Air Force pilot David Blair has boldly challenged his fellow aviators to rethink their cultural assumptions about remote platforms, questioning the normative distinction between bombardment at “ten thousand feet” and from “ten thousand miles” away. The real measure of one’s contribution to the fight, Blair observes, is not “combat risk” but “combat responsibility.” If they overlap, so be it. If not, so much the better.
What the critics miss is the crucial distinction between when and how we go to war. On the former, prudence dictates rarely and reluctantly. On the latter, it demands stacking the decks unapologetically in our favor. The concern that physical impunity will “seduce us into more wars” requires forbearance from our elected leaders. It is not a rationale for leveraging our troops’ lives to restrain America’s imperial ambitions.
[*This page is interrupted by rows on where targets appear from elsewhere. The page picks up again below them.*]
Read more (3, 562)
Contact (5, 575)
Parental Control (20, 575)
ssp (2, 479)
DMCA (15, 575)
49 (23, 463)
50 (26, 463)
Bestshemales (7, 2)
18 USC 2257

The goal of war is victory, not virtue. A democratic nation with an all-volunteer force has a moral obligation to provide its troops with every technical edge that the budget can sustain and the laws of war permit. Anything less would violate a sacred trust.
There is little disagreement that those who endure the rigors and risks of combat should reap the highest military honors. But if war entails “increasing the distance between you and your enemy’s fist,” then we should not overlook—and certainly never denigrate—those who provide us with the longest reach.
America’s drone and cyber operators will shed no tears over being denied a medal of their own. Let’s just make one thing clear: the “R” device stands for remote, but it connotes respect.
Major Charles G. Kels is a judge advocate in the Air Force Reserve and senior attorney at the American Medical Association. Opinions expressed in this article are those of the author alone and do not necessarily reflect those of the Air Force, Department of Defense, or AMA.